*Task objective*
Your output should be the line with "Where should I click to: Open the Rows" followed by every remaining line of the entries, reproduced exactly.

··· Task inputs ···

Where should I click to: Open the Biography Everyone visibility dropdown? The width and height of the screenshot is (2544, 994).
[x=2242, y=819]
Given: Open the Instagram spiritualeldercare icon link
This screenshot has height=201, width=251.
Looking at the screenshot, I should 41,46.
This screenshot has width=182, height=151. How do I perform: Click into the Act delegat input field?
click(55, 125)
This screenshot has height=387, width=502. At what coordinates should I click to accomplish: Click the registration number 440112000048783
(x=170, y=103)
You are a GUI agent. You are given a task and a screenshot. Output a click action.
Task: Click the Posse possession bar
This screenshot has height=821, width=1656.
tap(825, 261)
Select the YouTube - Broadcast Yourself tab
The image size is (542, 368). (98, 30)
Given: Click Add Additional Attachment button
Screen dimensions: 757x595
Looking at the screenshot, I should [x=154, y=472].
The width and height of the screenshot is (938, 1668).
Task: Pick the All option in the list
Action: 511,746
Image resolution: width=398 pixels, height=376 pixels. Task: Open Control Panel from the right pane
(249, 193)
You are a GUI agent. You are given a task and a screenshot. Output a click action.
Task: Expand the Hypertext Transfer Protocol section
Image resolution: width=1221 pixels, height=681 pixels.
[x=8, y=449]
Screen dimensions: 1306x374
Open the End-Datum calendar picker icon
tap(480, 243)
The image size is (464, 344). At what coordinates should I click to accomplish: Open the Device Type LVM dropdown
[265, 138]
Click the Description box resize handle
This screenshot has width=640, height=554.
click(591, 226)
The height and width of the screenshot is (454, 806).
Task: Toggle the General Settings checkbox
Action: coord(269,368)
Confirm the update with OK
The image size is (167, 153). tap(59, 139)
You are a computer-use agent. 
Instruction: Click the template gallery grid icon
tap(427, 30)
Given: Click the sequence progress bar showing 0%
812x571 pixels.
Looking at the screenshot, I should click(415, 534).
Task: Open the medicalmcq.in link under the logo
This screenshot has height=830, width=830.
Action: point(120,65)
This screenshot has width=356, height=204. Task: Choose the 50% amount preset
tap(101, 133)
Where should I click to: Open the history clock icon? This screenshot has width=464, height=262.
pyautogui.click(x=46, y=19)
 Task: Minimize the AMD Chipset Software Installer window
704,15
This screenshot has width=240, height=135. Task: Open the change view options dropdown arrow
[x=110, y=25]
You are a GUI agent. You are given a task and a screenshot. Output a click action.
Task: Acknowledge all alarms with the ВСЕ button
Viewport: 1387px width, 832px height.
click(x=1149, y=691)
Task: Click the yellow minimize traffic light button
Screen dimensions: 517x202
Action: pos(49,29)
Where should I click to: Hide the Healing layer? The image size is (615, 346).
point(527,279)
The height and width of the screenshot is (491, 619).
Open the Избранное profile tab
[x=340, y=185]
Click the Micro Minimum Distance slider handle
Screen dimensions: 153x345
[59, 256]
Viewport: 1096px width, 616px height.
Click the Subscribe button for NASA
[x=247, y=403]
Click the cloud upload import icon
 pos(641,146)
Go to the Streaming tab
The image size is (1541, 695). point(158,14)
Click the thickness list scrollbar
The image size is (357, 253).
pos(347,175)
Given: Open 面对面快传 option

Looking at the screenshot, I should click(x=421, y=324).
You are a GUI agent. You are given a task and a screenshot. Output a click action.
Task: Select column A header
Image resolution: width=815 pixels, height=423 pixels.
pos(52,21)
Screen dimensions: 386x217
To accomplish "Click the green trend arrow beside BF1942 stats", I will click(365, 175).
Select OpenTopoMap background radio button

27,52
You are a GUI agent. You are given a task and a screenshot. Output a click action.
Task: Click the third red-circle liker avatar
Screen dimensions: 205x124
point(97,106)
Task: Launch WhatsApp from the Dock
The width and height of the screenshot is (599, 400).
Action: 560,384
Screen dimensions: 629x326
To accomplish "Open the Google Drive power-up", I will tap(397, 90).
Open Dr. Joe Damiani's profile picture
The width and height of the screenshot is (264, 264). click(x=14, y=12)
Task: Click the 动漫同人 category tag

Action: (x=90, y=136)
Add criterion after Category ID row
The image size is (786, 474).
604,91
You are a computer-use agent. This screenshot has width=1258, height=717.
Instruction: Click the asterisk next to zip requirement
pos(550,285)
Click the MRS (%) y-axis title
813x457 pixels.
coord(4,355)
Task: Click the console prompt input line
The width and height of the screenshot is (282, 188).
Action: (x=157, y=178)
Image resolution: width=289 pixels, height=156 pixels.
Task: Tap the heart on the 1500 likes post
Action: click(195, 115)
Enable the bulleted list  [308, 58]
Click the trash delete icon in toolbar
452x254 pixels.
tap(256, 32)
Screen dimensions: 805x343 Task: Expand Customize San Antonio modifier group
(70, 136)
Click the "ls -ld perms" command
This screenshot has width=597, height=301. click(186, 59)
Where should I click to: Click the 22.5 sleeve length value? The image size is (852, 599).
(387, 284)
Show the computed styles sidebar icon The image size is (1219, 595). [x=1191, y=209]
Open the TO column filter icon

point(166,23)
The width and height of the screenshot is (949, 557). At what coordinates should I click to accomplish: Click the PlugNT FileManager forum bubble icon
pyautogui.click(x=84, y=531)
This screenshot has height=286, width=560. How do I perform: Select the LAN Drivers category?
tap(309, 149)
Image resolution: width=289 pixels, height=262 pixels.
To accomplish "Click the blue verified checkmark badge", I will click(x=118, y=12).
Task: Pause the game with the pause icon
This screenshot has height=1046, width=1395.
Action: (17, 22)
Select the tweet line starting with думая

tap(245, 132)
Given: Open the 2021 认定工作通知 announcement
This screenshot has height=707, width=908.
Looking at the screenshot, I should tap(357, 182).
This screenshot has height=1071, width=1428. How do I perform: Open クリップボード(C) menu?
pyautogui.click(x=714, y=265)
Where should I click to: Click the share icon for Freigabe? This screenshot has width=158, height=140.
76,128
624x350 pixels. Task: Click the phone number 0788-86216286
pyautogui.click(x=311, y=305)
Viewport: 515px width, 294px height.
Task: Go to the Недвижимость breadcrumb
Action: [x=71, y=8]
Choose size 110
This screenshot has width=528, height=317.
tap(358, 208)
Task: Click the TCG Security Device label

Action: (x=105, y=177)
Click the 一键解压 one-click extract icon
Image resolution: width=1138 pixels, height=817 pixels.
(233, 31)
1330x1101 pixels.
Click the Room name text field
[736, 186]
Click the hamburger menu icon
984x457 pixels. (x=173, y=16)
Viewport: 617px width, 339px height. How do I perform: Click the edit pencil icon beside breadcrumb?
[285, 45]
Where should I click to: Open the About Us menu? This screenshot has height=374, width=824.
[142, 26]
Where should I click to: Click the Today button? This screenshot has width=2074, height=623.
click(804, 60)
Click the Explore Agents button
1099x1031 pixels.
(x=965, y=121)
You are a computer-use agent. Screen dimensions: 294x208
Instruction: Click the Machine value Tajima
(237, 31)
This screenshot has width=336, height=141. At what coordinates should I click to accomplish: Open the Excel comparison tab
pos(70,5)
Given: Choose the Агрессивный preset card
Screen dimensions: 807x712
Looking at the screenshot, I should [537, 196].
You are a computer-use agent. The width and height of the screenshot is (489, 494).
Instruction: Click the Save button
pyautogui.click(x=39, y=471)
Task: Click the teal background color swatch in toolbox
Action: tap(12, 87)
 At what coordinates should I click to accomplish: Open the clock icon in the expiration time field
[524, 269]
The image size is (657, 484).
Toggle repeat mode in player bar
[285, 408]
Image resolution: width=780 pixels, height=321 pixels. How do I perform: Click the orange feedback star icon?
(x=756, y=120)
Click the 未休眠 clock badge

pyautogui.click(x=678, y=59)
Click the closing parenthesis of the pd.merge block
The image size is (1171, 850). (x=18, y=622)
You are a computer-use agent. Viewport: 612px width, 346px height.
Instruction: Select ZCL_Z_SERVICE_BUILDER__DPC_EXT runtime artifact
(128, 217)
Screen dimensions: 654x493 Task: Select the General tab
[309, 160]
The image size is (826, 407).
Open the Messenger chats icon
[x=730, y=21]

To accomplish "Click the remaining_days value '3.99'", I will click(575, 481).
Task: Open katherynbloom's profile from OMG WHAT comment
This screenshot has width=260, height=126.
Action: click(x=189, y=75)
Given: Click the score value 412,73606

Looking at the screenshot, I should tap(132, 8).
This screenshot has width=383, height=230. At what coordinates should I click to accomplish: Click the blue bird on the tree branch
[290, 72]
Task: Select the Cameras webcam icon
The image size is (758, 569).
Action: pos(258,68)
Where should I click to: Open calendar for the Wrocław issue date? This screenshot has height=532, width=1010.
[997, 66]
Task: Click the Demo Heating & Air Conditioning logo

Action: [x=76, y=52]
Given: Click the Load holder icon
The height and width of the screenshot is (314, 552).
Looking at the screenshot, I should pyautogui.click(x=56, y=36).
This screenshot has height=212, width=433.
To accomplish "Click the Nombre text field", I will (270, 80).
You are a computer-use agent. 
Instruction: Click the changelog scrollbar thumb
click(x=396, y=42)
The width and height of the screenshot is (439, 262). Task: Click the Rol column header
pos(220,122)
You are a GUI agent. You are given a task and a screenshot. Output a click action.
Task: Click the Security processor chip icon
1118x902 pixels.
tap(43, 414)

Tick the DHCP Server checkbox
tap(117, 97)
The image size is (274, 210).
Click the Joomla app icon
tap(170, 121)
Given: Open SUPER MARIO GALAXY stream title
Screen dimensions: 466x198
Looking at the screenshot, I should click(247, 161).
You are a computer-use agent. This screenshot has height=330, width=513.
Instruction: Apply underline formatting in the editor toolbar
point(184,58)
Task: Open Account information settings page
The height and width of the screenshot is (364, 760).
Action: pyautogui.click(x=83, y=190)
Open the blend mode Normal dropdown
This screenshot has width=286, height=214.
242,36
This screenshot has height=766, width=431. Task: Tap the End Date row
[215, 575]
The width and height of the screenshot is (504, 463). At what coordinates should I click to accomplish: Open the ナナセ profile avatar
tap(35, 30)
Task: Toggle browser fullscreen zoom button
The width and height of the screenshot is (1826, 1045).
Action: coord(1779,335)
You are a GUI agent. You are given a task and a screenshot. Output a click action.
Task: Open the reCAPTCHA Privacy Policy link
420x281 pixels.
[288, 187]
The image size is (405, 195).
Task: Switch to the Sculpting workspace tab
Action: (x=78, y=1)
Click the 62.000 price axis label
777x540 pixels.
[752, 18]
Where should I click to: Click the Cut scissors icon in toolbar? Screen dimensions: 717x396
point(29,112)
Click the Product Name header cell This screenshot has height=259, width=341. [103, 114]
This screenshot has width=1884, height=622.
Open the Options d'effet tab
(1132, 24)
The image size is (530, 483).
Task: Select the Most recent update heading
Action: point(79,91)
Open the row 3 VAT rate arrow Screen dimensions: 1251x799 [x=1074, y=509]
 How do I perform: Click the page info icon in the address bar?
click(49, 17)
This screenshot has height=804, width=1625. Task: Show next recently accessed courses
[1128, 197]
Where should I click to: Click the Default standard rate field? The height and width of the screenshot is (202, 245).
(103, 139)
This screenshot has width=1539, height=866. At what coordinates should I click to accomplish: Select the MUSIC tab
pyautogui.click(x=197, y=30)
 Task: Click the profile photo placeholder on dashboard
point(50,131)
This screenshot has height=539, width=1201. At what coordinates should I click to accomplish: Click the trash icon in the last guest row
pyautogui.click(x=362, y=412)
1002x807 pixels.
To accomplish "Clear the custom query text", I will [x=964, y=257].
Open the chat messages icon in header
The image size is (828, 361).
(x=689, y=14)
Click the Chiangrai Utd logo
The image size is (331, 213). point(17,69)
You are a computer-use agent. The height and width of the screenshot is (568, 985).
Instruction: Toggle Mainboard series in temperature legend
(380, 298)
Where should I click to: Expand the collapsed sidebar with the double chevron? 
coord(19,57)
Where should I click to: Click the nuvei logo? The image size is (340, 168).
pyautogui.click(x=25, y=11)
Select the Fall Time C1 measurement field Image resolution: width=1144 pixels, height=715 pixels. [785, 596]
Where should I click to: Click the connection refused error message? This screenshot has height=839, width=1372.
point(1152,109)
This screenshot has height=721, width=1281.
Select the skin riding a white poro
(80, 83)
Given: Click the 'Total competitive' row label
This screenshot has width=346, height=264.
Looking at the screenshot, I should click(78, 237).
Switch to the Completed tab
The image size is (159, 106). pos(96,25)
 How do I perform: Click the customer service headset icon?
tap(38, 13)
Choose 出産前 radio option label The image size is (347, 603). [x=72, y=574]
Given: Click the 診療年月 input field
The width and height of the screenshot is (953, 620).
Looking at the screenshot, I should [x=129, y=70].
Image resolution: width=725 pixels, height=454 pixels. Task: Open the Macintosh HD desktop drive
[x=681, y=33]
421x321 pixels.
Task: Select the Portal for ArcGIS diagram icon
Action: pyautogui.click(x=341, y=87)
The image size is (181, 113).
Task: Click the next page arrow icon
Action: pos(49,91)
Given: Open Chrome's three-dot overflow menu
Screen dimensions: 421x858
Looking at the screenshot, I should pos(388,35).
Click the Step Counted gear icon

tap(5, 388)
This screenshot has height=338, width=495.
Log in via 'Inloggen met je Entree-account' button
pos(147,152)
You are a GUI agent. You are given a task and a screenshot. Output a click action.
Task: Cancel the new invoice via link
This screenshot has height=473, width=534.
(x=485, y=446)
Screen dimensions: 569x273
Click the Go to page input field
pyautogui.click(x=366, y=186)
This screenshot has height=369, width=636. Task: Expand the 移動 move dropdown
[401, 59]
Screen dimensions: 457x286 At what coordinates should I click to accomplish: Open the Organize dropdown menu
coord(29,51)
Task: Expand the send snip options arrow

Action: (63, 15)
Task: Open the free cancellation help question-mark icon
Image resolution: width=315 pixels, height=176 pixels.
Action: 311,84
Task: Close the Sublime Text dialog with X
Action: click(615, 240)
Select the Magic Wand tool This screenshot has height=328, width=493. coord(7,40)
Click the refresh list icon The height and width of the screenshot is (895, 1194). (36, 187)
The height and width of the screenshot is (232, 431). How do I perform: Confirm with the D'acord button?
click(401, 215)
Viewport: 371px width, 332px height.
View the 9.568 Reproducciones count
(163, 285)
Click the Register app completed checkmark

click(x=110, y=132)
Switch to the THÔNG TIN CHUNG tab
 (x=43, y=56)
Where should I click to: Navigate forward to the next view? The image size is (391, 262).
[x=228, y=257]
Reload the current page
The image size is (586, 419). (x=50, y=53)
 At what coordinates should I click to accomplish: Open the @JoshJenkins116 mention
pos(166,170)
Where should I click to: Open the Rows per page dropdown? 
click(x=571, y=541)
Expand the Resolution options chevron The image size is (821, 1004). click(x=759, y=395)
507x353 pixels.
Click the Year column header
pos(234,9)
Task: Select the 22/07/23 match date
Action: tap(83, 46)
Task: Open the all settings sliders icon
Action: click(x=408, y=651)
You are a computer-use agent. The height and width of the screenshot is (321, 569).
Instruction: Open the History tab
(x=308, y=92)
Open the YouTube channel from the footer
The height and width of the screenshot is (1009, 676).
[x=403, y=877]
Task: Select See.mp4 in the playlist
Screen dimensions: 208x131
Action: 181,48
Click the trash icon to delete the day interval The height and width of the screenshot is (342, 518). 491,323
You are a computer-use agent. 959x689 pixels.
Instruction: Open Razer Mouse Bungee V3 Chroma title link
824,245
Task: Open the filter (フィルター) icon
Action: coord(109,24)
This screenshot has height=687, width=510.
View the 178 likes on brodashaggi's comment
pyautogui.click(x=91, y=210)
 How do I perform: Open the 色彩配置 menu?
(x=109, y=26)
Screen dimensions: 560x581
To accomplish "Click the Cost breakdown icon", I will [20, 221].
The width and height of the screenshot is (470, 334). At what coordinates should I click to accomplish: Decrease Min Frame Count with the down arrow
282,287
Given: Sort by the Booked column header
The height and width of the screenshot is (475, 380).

···

*Answer box*
Where should I click to: Open the Rows per page dropdown? 
click(x=571, y=541)
Expand the Resolution options chevron The image size is (821, 1004). click(x=759, y=395)
507x353 pixels.
Click the Year column header
pos(234,9)
Task: Select the 22/07/23 match date
Action: tap(83, 46)
Task: Open the all settings sliders icon
Action: click(x=408, y=651)
You are a computer-use agent. The height and width of the screenshot is (321, 569).
Instruction: Open the History tab
(x=308, y=92)
Open the YouTube channel from the footer
The height and width of the screenshot is (1009, 676).
[x=403, y=877]
Task: Select See.mp4 in the playlist
Screen dimensions: 208x131
Action: 181,48
Click the trash icon to delete the day interval The height and width of the screenshot is (342, 518). 491,323
You are a computer-use agent. 959x689 pixels.
Instruction: Open Razer Mouse Bungee V3 Chroma title link
824,245
Task: Open the filter (フィルター) icon
Action: coord(109,24)
This screenshot has height=687, width=510.
View the 178 likes on brodashaggi's comment
pyautogui.click(x=91, y=210)
 How do I perform: Open the 色彩配置 menu?
(x=109, y=26)
Screen dimensions: 560x581
To accomplish "Click the Cost breakdown icon", I will [20, 221].
The width and height of the screenshot is (470, 334). At what coordinates should I click to accomplish: Decrease Min Frame Count with the down arrow
282,287
Given: Sort by the Booked column header
The height and width of the screenshot is (475, 380).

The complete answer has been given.